Дни Затмения | страница 89



Между прочим, в 3-м стрелковом произошел любопытный случай: один из офицеров, председатель солдатского комитета на Гороховой, торжественно принес мне однажды резолюцию стрелков — беспрекословно и свято, при всяких обстоятельствах, исполнять только мои приказания. После восстания выяснилось, что чуть ли не в тот же день комитет стрелков в Петропавловской крепости вынес постановление о беспрекословном подчинении одному только Ленину, причем это постановление было написано рукой того же офицера, что и резолюция на Гороховой.

Будучи допрошен по поводу такого курьеза, находчивый юноша объяснил, что в Петропавловской крепости он только присутствовал и в прениях не участвовал, но что ввиду отсутствия грамотных сочленов комитет попросил его записать постановление.

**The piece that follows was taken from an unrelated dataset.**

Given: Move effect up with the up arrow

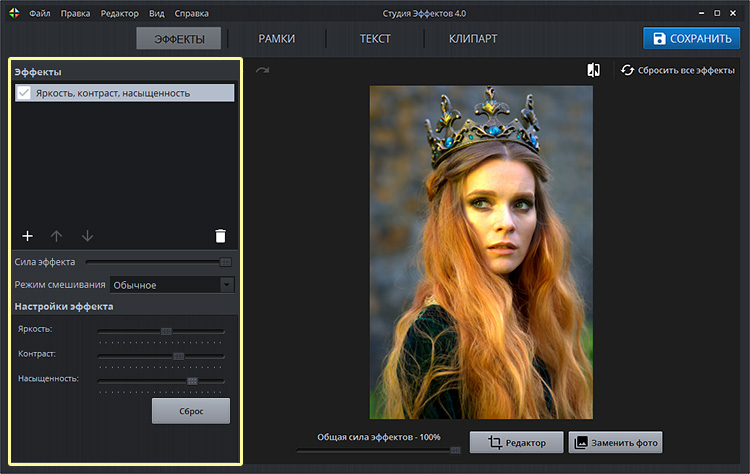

Эта уловка не спасает его от моего гнева, и он отправляется под арест в Комендантское Управление вместе с другими офицерами, проявившими провокаторские наклонности во время восстания. Об их аресте, с объяснением причин, отдаю в приказе по округу.

Вообще тон приказов меняю резко. Издаю один, где требую большей аккуратности при несении караульной службы, говоря, что необходимо немедленно со всех постов скамейки, табуретки и «прочую дрянь» убрать; заканчиваю требованием, чтобы солдаты ходили прилично одетыми и с погонами, «дабы можно было во всякое время отличить солдата от беглого арестанта».

Злые языки совершенно неосновательно решили, что я намекаю на тужурку без погон, носимую Керенским, но больше всех обиделся Кузьмин, заявивший мне, что среди арестантов бывают очень порядочные люди. Прошу его припомнить собственные его арестантские дни при старом режиме и спрашиваю, имел ли он тогда воинский вид. Сознается, что нет, и ничего после этого не может возразить против редакции моего приказа.

Керенский, слава Богу, на свой счет моих слов не принял; наоборот, прислал ко мне Якубовича с выражением полного удовольствия по поводу моих приказов и обещанием всякой поддержки, если я буду действовать столь энергично. По-видимому, в Довмине они считают словесные и письменные извержения за истинное проявление деятельности.

Говорю, что подобные приказы я и перед восстанием мог бы писать дюжинами, но тогда они бы не соответствовали настроению, — никто бы их не исполнял и я приучил бы солдат смотреть на мои приказы, как на воззвания Временного Правительства. А теперь я убежден, что они будут прочтены и исполнены. За обещанную поддержку сердечно благодарю, и даже кончаем разговор объятиями, несмотря на то, что на младотурецкие совещания у Пальчинского Якубович больше не приглашается после его двусмысленного поведения по отношению ко мне в дни восстания.